The video for this story is not available, but you can still read the transcript below.
No image

Haiti’s ‘Tap Tap’ Bus Art Flourishes After Quake

In the second part of a series of reports from Haiti, Adam Davidson of NPR's "Planet Money" reports on how the Haitian tradition of displaying vibrant, painstaking artistry on commuter buses continues to flourish after the earthquake.

Read the Full Transcript


    Finally tonight: a story about a Haitian tradition still flourishing, despite the big earthquake. It's the second in our collaboration with "Frontline" and National Public Radio.

    The reporter is Adam Davidson of NPR's "Planet Money."


    One of the greatest things about walking around Port-au-Prince is the wildly decorated buses you see everywhere. In Haiti, they're called tap-taps. They go all over the city — actually, all over the country. They're cheap. It's only a few cents to go across town.

    Since only around 3 percent of Haitians own their own car, if someone's going more than walking distance, they're going by tap-tap. Tap-taps are privately owned. Each one is its own unique work of kaleidoscopic artistry.

    Is there anything else here about reviving Haiti?

    I'm an economics reporter with NPR's "Planet Money," and I wanted to solve some puzzles about these tap-taps, things that confuse me. First puzzle, what is going on with the imagery? Why are there pictures of Jesus alongside Kobe Bryant and sexy women? Why are there American flags next to Che Guevara pictures? It's like the Haitian subconscious exploded on the side of every bus.

    I asked Rockfelet Victor. He's a tap-tap artist.

    Who is this woman?

  • ARTIST (through translator):

    The portrait that you're looking at here, well, you see it's the portrait of an older woman. This woman is the mother of this bus' owner.


    She's tough lady.

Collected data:
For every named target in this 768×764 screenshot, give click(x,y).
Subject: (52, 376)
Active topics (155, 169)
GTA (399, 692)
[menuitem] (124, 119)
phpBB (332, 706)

= WORK ITEM =
Continue the transcript on Haiti's tap-tap bus art, starting right after its last line, "She's tough lady."

= RESULT BELOW =
  • ARTIST (through translator):



    Rockfelet works with carpenters who hand-cut the intricate wooden windows and assistant painters who create the awesome geometric designs.

    Some tap-tap owners tell them exactly what the bus should look like. Others let them use their own imagination. You might see what I see, delightful folk art.

    No way, says Rockfelet, who went to art school for a while. Tap-tap art is as worthy as anything you see in a gallery.

  • ARTIST (through translator):

    I told you about the surrealism. You will find there's the Baroque movement, too. You will find the expressionist, realism, naturalism.


    Exploring no fewer than five different schools of art on the side of a bus is pretty good business. Three-quarters of Haitians make less than $60 per month.

  • ARTIST (through translator):

    Ordinarily, when the client asks you to outline a bus for him, the minimum price is $600. But to paint the bus itself, the minimum price is $1,200.


    This is an even bigger puzzle. Why do tap-tap owners pay more than most Haitians make in a year to put some wild colors and pictures on the sides of their buses? You might say, well, it's a tradition. But it's a very costly tradition in a really poor country. Some drivers told me they get their buses painted every few months.

    I asked one owner, Patrick François, why he does it.

  • TAP-TAP OWNER (through translator):

    If it doesn't look nice, people will not get on it.


    Tap-tap competition is vicious, complete with dancing recruiters. In seconds, you notice painting really is good for business. Painted tap-taps pull up, load passengers in a few quick minutes, and move off. There are pickup trucks going the same route, and they just sit there, no passengers.

    Now, you might think, well, pickups are less comfortable. But that can't be it, because, when pickups are painted, they do swift business, too.

    Patrick Telusma is unlucky enough to drive an unpainted pickup.

  • PICKUP TRUCK DRIVER (through translator):

    One can read into the skill of a driver from the exterior of the vehicle in question.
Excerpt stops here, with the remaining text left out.